14
Okt
10

Musikwirtschaft Australien – Die Frühgeschichte der australischen Musikindustrie (Teil 6)

Ross Lairds sehr detailreiches und in manchen Abschnitten vielleicht sogar Detail verliebtes Buch bietet einen guten Einblick in die wirtschaftliche Entwicklung der frühen, australischen Musikindustrie. Von einer solchen kann ohnehin erst ab 1924 die Rede sein, als mit der World Record Company in Melbourne und mit Brunswick Records in Sydney die ersten Plattenpresswerke ihren Betrieb aufgenommen hatten. Davor war Australien ein reiner Exportmarkt für Tonträger gewesen, der von einer kleinen Anzahl von Vertriebsfirmen, die mit den großen europäischen und US-amerikanischen Tonträgerproduzenten kooperierten, kontrolliert wurde.

Die wenigen Zahlen, die für die Periode von 1924 bis 1934 verfügbar sind, stützen jene Aussagen, die vor dem Tariff Board 1927 von einem wirtschaftlichen Abschwung nach 1926 sprechen. Die Rezession am australischen Tonträgermarkt hat also nicht erst mit der Weltwirtschaftskrise, sondern bereits drei Jahre zuvor eingesetzt und es lohnt sich, in diesem abschließenden Teil nach den Ursachen zu forschen.
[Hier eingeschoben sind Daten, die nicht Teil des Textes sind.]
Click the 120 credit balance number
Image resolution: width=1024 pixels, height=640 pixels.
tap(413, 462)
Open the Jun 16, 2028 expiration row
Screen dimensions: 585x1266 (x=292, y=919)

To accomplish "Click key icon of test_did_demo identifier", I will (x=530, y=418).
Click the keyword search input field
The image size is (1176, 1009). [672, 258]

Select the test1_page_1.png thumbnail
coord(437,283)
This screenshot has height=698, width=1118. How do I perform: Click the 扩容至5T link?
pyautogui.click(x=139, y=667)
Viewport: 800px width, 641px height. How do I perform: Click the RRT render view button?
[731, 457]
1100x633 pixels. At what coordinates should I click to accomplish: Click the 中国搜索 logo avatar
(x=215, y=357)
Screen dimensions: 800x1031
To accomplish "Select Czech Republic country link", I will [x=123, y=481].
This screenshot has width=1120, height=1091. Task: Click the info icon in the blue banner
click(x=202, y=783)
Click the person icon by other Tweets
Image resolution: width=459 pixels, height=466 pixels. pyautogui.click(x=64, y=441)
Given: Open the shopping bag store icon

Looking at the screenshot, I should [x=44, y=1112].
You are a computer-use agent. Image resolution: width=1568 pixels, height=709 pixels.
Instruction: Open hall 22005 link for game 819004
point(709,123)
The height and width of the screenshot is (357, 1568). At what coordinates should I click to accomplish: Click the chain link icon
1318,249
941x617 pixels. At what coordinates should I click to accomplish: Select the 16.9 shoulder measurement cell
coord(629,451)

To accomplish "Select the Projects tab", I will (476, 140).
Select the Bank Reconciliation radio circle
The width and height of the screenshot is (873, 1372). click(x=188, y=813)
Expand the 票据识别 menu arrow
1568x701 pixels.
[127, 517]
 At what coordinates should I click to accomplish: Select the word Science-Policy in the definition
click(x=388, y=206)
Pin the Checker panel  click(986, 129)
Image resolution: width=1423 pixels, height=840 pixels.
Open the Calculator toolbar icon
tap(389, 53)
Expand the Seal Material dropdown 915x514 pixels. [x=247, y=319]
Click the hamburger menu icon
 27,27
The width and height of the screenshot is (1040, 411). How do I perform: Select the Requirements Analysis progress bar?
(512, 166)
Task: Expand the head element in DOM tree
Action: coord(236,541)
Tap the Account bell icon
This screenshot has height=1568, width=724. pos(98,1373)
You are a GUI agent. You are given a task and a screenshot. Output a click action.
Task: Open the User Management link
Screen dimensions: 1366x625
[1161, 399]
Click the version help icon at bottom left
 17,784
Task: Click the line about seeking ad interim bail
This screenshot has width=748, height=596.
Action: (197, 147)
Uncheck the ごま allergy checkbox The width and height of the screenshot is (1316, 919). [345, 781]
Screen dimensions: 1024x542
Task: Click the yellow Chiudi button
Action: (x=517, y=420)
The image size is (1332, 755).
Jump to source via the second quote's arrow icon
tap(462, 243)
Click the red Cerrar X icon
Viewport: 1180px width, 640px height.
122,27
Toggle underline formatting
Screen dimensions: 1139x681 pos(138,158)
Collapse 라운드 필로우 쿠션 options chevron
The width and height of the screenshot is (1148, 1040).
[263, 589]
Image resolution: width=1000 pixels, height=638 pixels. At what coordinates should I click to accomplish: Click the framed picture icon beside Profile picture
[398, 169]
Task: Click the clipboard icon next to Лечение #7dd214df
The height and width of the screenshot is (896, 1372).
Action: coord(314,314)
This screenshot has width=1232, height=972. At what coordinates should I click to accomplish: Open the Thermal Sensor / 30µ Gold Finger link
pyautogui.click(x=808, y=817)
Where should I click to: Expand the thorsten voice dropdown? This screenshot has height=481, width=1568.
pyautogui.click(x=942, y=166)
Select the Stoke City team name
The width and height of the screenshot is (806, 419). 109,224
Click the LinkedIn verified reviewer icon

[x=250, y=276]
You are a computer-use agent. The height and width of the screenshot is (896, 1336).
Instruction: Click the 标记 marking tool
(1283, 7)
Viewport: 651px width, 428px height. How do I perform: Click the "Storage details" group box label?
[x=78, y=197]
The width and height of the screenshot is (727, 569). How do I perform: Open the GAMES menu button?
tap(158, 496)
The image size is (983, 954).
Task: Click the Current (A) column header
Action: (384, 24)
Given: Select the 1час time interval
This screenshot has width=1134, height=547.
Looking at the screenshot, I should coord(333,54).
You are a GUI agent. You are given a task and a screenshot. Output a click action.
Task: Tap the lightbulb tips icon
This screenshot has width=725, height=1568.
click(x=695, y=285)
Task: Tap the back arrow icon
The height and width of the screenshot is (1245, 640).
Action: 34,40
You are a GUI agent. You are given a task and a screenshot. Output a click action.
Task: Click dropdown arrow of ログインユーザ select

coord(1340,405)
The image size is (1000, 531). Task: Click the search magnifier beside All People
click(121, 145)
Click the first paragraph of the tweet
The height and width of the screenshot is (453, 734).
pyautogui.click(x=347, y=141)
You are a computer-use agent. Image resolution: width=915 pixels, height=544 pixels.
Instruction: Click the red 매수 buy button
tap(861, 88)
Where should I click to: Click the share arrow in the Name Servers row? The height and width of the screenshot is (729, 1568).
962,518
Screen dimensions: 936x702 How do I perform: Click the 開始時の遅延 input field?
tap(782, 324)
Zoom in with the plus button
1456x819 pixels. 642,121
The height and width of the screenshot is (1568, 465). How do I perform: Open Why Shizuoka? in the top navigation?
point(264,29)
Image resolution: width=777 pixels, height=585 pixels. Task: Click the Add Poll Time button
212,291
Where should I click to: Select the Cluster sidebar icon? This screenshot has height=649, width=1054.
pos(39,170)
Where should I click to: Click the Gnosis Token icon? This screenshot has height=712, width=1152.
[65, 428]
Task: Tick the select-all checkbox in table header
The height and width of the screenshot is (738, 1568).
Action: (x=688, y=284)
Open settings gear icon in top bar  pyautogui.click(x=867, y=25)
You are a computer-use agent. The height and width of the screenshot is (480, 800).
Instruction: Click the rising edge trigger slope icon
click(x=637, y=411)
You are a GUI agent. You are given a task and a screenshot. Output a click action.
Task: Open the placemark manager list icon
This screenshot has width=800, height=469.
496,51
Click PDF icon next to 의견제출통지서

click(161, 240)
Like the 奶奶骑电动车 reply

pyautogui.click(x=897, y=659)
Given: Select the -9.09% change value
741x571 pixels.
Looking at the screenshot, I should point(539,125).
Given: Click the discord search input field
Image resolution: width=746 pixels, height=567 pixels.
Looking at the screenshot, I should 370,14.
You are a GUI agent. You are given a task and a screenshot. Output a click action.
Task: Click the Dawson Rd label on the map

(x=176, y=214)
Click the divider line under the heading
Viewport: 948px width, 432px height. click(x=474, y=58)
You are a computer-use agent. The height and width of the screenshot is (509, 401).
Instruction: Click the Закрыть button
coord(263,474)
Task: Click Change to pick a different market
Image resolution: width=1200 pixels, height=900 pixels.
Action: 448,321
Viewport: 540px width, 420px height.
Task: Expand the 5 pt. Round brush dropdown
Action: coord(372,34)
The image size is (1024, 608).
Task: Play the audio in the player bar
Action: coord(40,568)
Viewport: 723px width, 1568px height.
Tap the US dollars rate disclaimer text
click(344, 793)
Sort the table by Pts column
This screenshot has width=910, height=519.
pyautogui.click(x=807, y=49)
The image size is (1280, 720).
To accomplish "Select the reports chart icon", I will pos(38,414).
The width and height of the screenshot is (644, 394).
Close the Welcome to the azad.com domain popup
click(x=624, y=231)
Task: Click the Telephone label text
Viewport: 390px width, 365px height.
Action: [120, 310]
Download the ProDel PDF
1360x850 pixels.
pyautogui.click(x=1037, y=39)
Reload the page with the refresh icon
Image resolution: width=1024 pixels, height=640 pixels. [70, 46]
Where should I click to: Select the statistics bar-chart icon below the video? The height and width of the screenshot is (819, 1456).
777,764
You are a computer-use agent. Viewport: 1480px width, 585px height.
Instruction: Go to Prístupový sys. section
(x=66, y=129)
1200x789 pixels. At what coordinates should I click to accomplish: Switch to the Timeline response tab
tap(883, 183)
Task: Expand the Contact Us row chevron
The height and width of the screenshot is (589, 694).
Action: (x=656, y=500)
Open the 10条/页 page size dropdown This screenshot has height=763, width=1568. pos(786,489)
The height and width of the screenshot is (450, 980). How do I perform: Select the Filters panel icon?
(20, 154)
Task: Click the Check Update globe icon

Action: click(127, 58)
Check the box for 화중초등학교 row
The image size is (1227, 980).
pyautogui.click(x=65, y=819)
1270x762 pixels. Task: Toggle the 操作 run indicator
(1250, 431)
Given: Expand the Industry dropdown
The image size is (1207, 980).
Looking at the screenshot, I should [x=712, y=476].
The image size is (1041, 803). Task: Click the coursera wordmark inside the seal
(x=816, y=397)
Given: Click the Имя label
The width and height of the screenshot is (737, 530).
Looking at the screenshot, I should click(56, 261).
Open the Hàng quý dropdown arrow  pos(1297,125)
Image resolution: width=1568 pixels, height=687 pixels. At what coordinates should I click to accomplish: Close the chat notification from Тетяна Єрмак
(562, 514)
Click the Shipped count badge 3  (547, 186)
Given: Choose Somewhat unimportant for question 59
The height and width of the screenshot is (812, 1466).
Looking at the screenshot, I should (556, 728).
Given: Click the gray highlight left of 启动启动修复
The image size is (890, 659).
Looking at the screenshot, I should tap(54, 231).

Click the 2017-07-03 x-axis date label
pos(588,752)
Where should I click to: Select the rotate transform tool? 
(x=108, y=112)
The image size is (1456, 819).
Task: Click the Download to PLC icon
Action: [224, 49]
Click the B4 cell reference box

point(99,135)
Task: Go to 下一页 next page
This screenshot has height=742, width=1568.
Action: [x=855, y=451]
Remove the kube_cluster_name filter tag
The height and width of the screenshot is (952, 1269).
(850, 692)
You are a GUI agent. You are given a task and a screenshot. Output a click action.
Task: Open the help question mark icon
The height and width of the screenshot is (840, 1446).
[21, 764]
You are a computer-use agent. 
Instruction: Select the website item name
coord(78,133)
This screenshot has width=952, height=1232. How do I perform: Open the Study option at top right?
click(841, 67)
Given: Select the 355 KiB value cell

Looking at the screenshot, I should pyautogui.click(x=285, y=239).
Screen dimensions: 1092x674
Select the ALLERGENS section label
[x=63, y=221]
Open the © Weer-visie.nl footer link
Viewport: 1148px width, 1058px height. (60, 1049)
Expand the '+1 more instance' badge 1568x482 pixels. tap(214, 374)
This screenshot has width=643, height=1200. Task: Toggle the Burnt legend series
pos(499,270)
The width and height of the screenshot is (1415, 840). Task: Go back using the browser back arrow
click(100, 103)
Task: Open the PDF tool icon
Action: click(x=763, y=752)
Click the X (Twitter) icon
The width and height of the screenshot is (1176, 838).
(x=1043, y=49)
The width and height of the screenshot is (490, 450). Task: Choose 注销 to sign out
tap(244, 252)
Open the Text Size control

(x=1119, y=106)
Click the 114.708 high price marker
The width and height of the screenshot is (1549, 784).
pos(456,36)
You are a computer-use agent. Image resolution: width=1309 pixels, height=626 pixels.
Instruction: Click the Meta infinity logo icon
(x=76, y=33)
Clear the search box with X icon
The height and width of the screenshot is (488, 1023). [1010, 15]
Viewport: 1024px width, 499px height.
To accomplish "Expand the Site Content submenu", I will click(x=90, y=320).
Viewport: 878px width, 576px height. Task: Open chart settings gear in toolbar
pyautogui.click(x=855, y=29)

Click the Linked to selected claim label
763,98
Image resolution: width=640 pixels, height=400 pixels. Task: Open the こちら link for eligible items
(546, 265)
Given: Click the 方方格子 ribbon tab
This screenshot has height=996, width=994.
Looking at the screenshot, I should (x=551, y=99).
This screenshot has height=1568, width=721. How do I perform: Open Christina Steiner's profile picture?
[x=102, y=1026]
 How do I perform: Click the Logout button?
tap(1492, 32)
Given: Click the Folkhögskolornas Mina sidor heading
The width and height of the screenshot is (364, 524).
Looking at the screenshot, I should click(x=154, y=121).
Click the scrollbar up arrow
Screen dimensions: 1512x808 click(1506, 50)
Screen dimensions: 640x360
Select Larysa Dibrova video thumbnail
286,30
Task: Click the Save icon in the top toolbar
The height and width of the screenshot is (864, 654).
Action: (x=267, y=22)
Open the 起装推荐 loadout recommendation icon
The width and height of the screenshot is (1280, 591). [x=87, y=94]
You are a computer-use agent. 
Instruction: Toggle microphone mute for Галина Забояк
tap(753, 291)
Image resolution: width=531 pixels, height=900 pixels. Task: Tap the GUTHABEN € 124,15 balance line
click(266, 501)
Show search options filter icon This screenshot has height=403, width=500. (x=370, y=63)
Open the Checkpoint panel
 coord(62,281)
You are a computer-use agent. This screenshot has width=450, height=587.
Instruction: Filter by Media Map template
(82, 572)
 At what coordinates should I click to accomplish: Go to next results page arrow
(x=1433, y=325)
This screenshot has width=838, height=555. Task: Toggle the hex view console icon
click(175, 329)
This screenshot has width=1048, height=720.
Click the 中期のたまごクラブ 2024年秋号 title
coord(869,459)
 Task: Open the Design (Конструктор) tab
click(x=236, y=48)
Teil 6: Die Ursachen für die Rezession am australischen Tonträgermarkt (1926-1934)

Die australische Musikindustrie war über lange Perioden hinweg von ein paar wenigen Playern dominiert, die geradezu eine Monopolstellung hatten. Anfangs war es die Edison Co., die mit ihren Musikwalzen das Geschäft bestimmte und ab 1931 hatte die EMI ein regelrechtes Monopol für den Tonträgervertrieb, das erst mit Ende des Zweiten Weltkriegs aufgebrochen wurde. Lediglich die Jahre 1924 bis 1931 weisen einen gewissen Grad an Wettbewerb auf, wobei dieser mit den protektionistischen Zöllen auf Schallplatten-Importe ab 1928 stark eingeschränkt war. So gesehen kann von einem funktionierenden Konkurrenzmarkt ohnehin nur für die Jahre von 1924 bis 1927 gesprochen werden.

Abb. 1: Tonträgerhersteller in Australien (1924-1934)

Sieht man einmal von den innovativen und gescheiterten Experimenten der World Record Co. und ihrer Nachfolgefirmen in Melbourne ab, so waren es nur die Brunswick Records, die Vocalion, die Gramophone Co. sowie die Columbia Graphophone, die sich den australischen Markt untereinander aufteilten. Der Rest entfiel auf jene Vertriebsfirmen, die Billig-Schallplatten aus dem Ausland über Kaufhäuser, Textileinzelhändler, Tankstellen und ähnliche Nicht-Musikfachgeschäfte verkauften. Diesem Geschäftsmodell wurde aber, wie schon gesagt, mit den prohibitiv hohen Importzöllen auf Schallplatten 1928 ein Ende gesetzt.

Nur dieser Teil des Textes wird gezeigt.